As a matter of fact, the insurrection and coup attempt kicked off on July 15 by a group of soldiers from within the army created a major opportunity to dismiss the views prevalent in collective memory and change the USA’s image with regard to coups. Several months before the coup attempt, the Turkey experts in the United States started producing speculations based on different grounds and suggested that the army would intervene in the government or might even stage a coup in Turkey. In the times of tension and political divergence between Turkey and the USA, some people try to hold on to the possibility of a coup by asking the military to intervene in the conflict. Thanks to the reforms made during the AK Party period, the democratic standards could be applied to the army-politics relations in a legal and political sense.

However, the army’s monopoly in the security field and the insufficient civilian control of the security sector kept this possibility alive. However, none of these analyses regarded the possibility that the names affiliated with the parallel state, which attempted a judicial coup on Dec. 17, 2013, would make such an attempt. Moreover, the threat perceived by the government on that matter was not taken into consideration by most people. The concerns expressed by the names close to the government were mostly seen as a false perception of threat.

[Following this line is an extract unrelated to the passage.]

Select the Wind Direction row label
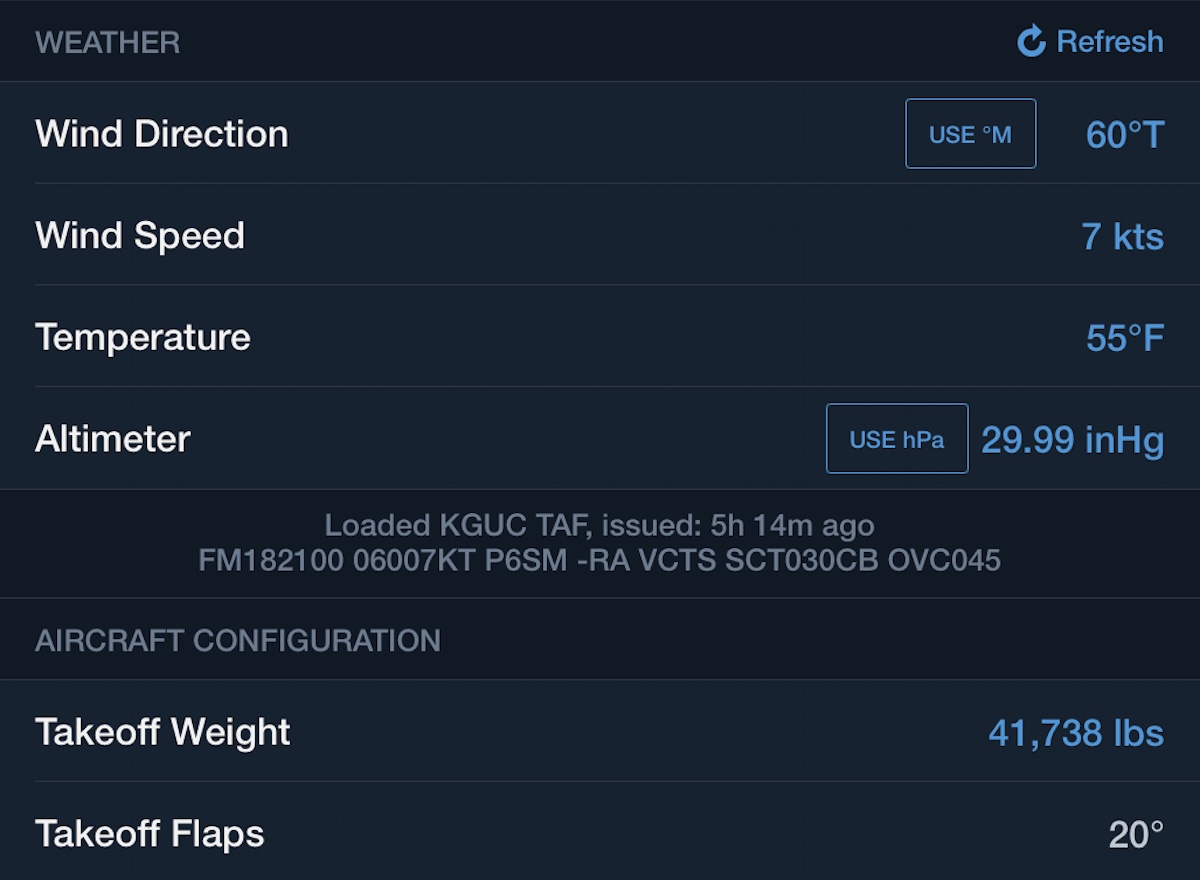 click(162, 134)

The incidents of July 15 displayed the reality of the threat and people wondered about the US attitude towards the coup in the early hours of the insurrection.. The United States has often criticized Turkey in recent years on the subjects of democracy and human rights. However, since it displayed a poor response to the Egypt coup, many figures in the Middle East focused on the approach of the United States towards the coup attempt in Turkey. Meanwhile, the US State Secretary underlined peace and stability when questioned regarding the coup attempt in Turkey instead of highlighting democratic processes and institutions. It was not a civil war or a political crisis, but a military coup attempt. Everyone knows what it means to issue stability messages during military coup attempts.

Issues of trust with the USA

No matter what they say, that statement meant support for the coup plotters during those hours. The reactions to the statement remained unanswered for a while. Then, after a few hours and as the momentum of the coup plotters weakened, the statement issued by theWhite House that highlighted democracy was perceived as a compensation for the former statement. Meanwhile, some names in the US media made comments as if the coup had succeeded, listed the reasons for the military intervention and endeavored to legitimize the coup, which surprised everyone following the developments outside the United States. The existence of this tone, although in the periphery, and the rush of certain people to TV stations with opportunism in the guise of strategy discussion, Islamophobia in the guise of political analysis and ideological stance in the guise of democratic values left profound marks.

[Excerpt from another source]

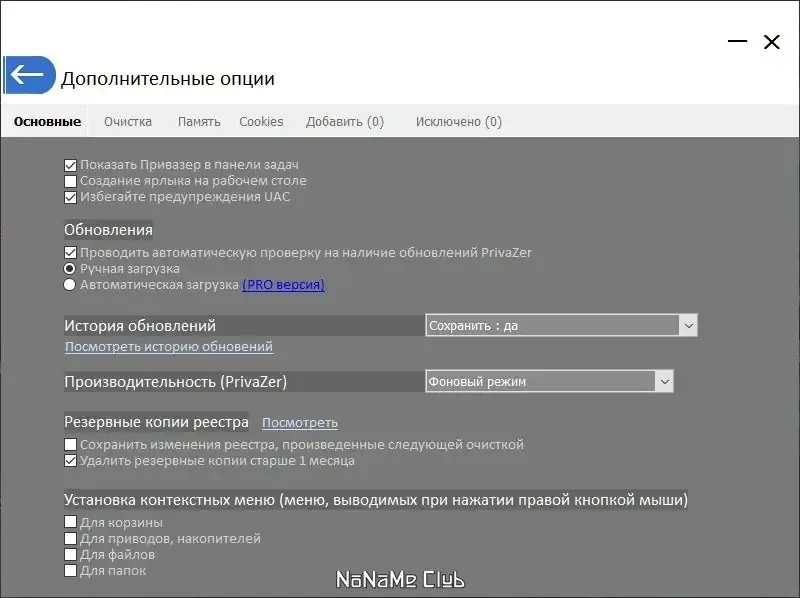
Task: Uncheck automatic PrivaZer update checking
Action: tap(70, 252)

The coup attempt, which was repelled thanks to the struggles and selfsacrifice of people, deepened the issue of trust between the US government and the Turkish people. The meaning of their alliance was started to be questioned long ago due to the USA’s approach to the Peoples’ Protection Units (YPG). Being indifferent to Turkey’s threat perceptions and national security concerns, the Turkish public reacted towards the US government after the PKK’s attacks in Turkey.

And now, the situation has a new dimension with the nature of the reaction shown towards the coup attempt. The issue will continue to be discussed in a different realm in the following days. The immediate response of the United States to the investigations of the coup plotters and the warning made to Turkey with regard to rights and liberties formed the first damage in this respect. In the following period, the attitude of the USA towards activities that will reveal the coup plotters’ affiliates in the United States will form the second crucial dimension. At this point, the meaning of alliance will be redefined: either new crises or new opportunities will arise in the bilateral relations.